To sustain the bee population, the queen lays the eggs in the cells where three days later they hatch into a tiny, white wormlike larvae which the workers feed royal jelly. If the workers want to raise a queen bee, they keep feeding that larva nutritious royal jelly, otherwise they switch the food to bee bread for the next two days.
After the fifth day of feeding, the workers cover the cells with wax. Inside the cell the larvae develop into pupae, which look more like the adult bees. The pupae are enclosed for 13 days in the cell to transform into mature, winged bees. The mature bees chew out of the cell.

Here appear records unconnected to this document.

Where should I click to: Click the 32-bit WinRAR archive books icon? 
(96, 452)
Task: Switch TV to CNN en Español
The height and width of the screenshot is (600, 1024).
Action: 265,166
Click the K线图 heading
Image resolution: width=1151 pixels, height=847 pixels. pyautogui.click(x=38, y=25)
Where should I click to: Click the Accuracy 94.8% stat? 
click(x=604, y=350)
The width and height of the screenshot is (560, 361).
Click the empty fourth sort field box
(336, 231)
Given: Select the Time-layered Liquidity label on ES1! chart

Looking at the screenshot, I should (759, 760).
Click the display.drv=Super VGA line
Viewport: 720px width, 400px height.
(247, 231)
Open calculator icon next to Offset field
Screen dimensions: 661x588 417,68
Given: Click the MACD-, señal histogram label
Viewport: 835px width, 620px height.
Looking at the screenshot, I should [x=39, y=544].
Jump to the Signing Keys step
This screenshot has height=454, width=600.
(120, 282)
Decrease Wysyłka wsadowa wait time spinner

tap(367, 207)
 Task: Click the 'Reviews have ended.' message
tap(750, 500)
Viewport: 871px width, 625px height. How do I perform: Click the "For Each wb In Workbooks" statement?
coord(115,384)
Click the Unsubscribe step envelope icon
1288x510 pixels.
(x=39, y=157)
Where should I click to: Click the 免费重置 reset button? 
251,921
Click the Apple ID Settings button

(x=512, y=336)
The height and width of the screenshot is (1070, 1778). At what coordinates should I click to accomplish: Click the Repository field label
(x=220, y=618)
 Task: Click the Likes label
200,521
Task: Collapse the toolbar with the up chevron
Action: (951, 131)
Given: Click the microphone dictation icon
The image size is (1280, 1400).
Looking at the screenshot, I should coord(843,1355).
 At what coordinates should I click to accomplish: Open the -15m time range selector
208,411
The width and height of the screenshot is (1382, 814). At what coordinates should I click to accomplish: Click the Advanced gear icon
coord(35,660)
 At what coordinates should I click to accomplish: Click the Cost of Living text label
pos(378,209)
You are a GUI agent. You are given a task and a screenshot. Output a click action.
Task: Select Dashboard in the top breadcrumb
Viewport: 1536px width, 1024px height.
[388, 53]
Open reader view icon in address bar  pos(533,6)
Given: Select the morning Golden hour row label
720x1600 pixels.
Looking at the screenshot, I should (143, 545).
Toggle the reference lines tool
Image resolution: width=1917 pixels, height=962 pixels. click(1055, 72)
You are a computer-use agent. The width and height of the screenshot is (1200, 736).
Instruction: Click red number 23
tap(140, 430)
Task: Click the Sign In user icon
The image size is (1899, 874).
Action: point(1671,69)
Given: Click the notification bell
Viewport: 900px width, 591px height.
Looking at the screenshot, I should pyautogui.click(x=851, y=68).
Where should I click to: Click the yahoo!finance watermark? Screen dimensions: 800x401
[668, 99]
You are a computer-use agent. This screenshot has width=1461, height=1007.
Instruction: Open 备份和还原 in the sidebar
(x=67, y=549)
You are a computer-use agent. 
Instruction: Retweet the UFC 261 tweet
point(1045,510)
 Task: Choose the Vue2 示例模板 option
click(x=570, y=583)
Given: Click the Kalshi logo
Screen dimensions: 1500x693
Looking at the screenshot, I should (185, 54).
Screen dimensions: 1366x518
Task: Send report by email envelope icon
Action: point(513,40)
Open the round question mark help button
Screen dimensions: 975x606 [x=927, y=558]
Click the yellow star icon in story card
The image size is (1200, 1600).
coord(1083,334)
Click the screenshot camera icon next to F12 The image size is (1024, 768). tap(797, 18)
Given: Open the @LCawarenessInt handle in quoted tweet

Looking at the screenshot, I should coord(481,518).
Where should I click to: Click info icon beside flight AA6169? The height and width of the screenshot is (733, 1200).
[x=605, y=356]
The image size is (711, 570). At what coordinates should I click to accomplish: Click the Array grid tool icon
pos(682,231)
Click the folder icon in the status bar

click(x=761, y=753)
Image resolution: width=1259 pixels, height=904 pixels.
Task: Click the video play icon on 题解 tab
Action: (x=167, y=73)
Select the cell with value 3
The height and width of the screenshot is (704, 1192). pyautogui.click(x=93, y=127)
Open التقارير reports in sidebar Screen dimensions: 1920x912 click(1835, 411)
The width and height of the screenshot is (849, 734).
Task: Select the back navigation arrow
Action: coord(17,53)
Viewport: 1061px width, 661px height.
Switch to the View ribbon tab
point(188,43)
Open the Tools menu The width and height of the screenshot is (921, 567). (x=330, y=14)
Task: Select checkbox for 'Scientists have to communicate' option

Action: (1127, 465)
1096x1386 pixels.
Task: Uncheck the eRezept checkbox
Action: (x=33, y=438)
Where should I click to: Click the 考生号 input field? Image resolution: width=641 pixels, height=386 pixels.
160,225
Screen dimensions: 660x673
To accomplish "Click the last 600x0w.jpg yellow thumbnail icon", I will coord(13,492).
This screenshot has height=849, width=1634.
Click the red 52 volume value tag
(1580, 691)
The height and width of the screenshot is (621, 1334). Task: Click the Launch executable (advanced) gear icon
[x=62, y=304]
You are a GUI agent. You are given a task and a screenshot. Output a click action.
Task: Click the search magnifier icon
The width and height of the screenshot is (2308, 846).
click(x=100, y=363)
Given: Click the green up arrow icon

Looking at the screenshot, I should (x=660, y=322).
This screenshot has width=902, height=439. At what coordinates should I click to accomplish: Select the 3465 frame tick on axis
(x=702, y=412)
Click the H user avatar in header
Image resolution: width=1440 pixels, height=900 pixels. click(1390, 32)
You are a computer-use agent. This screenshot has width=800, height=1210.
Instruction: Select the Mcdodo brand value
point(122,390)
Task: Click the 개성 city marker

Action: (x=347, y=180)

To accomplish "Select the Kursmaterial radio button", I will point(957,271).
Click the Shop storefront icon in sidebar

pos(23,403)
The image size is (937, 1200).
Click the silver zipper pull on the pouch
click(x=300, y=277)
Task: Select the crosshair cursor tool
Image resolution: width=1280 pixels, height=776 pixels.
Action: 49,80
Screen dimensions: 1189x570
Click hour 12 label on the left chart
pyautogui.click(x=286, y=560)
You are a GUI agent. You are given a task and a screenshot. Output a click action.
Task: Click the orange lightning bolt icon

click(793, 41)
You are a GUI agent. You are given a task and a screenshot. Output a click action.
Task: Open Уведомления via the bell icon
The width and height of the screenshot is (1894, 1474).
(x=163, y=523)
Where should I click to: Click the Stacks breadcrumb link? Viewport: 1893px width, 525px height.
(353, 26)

A queen who is doing a good job may be allowed to live for several years but if she does not lay enough eggs to keep the colony happy, the workers may decide to raise new queens. The first new queen born will kill the old queen and the othernew hatching queens.
Worker Bees
Worker bees, infertile females, keep the colony running and make up almost the entire colony. In the winter only the queen and worker bees remain in the hive; the drones are pushed out and kept out by worker bees who act as guard bees.
The bees you see flying about are most likely workers. They gather nectar and pollen from flowers. Then they fly back to the hive and deposit it in empty cells of honeycomb. Other worker bees then fan their wings over the nectar-filled cells to evaporate the water from it. The nectar, which originally contained from 8 to 55% sugar, becomes honey when it is 80% sugar and 20% water.
Pollen gets trapped in the hairs on the bees' bodies when they enter flowers. The workers then transfer this pollen to the pollen baskets on their rear legs. When they return to the hive they remove the pollen from the basket, and it is stored in honeycomb to be used at a later date as food for the developing larvae.
Worker bees may fly as far as two miles from the hive to obtain food for the colony. The workers clean out the hive and build the honeycomb, which they make from wax, produced from glands on the underside of their abdomens. They also gather and prepare the food, control the temperature of the hive, and protect the colony from predators. The worker bees begin their first task from the second they hatch and continue until they die when their wings wear out.
Drone Bees
Drones, the males of the hive, come from unfertilized eggs. The colony usually contains only about one hundred of them during the warmer months of the year. They are larger and broader than worker bees, and they do not have a stinger. They mate with the queen from a nearby hive when she is on her mating flight.
Bee Stings
Never stand near the entrance to a hive because it is the job of the guard bees to sting any intruder. Field bees rarely sting because when they are far away from the hive, there isn't a colony to protect.
A bee's stinger is barbed, and when it comes out, it has the bee's venom sac attached to it. If the stinger stays in the victim, or if the venom sac is squeezed in an attempt to remove it, all of the bee's venom will enter the victim. If you are stung, immediately scrape the stinger and sac from the skin with a fingernail or credit card.